We’ll start with an easy one: Promotion. During arithmetic, everything is automatically promoted up to int or uint (32 bits on most platforms) in order to prevent overflow. It is curious that they don’t promote to something bigger (long), but x86 assembly uses 32-bit registers most of the time, so it’s a natural fit.

        // Example Apple : Integer Promotions
        unsigned char appleCharOp1, appleCharOp2, appleCharOp3;
        unsigned char appleCharResult;
        unsigned char appleCharWrongResult;

        appleCharOp1 = 80;
        appleCharOp2 = 70;
        appleCharOp3 = 100;
        appleCharResult = appleCharOp1 * appleCharOp2 / appleCharOp3;
        appleCharWrongResult = (unsigned char)(appleCharOp1 * appleCharOp2) / appleCharOp3;

If we run this in the debugger, using the lldb command type format add –format “unsigned dec” “unsigned char” for clarity, we see the following:

(lldb) frame variable

(unsigned char) appleCharOp1 = 80

(unsigned char) appleCharOp2 = 70

(unsigned char) appleCharOp3 = 100

(unsigned char) appleCharResult = 56

(unsigned char) appleCharWrongResult = 2

The correct answer is the result of being able to hold the intermediate product, 5600, in a 32-bit variable. If you truncate the intermediate product to 8 bits, you get 0xE0, which is 224. Divide this by 2 gives you after rounding.

Mind you, the end result is that you get the expected answer as long as you don’t stick a weird cast in the middle like I did there. But here is an example where you get the wrong answer without any extra work:

        // Example Cantaloupe
        unsigned int cantaloupeInt1 = UINT_MAX / 4;
        unsigned int cantaloupeInt2 = UINT_MAX / 8;
        unsigned int cantaloupeInt3 = UINT_MAX / 16;
        unsigned long long cantaloupeLongLong1 = cantaloupeInt1 * cantaloupeInt2 / cantaloupeInt3;

Results are

(unsigned int) cantaloupeInt1 = 1073741823

(unsigned int) cantaloupeInt2 = 536870911

(unsigned int) cantaloupeInt3 = 268435455

(unsigned long long) cantaloupeLongLong1 = 10

That’s the wrong answer. You get the right answer if you cast each term to (unsigned long long).

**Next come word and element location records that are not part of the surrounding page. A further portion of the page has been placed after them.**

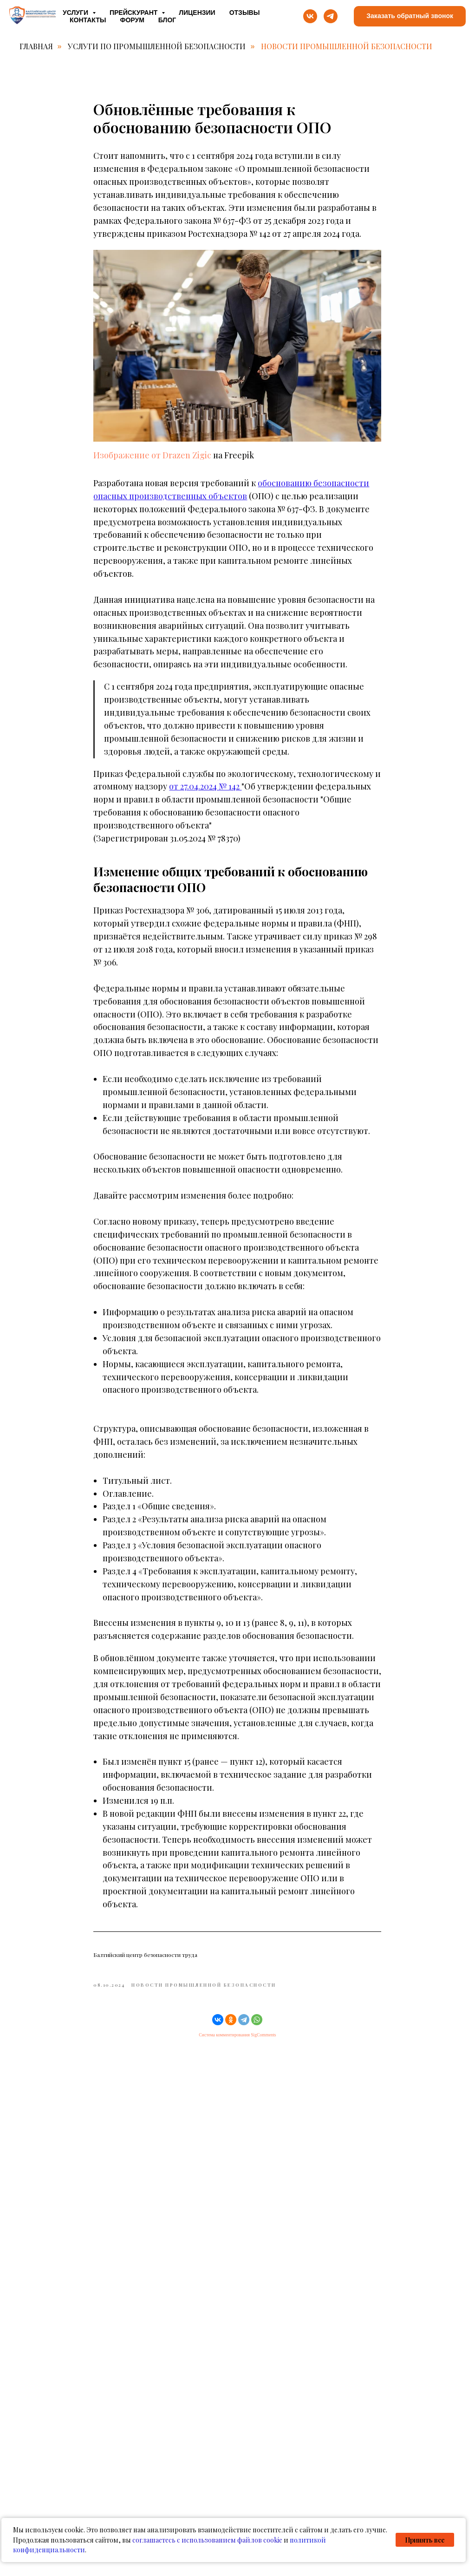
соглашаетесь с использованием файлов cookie (207, 2540)
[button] (410, 16)
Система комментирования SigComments (237, 2043)
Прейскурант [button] (134, 12)
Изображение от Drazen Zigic (153, 463)
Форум (132, 20)
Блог (167, 20)
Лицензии (197, 12)
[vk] (310, 16)
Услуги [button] (76, 12)
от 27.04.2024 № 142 (205, 795)
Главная (36, 46)
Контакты (88, 20)
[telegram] (331, 16)
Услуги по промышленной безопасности (157, 46)
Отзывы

There are many other factors to C integer conversion, such as precision and rank, but these examples suffice to show why it’s a tricky subject.

Enter Swift’s design choice. If you try the same basic code in Swift :

let cantaloupeOp1 : UInt32 = UInt32.max / 4;
let cantaloupeOp2 : UInt32 = UInt32.max / 8;
let cantaloupeOp3 : UInt32 = UInt32.max / 16;
var cantaloupeResult : UInt64 = cantaloupeOp1 * cantaloupeOp2 / cantaloupeOp3

It simply refuses to compile. The operations on the right are legal, but the assignment is not.

Swift is Here to Stay

There are a few pockets of the internet complaining that Swift is not ready for production yet. I dive into these half expecting to see complaints about the changes in Swift 2.2, the rapidly changing standards, etc. Instead, those professional developers who are complaining are warning about lack of binary compatibility between old and new frameworks.

I am not deterred. I’m into Swift now.

This post is short on content. The plan is to follow Apple’s guide to grok basic syntax, followed by Ray’s guide on style to get the latest and greatest best-practices.

After that, the pickin’s get slim because I’m jonesing for Metal tutorials. Good news is that Jacob Bandes says that it makes more sense than OpenGL or CUDA. We shall see, we shall see.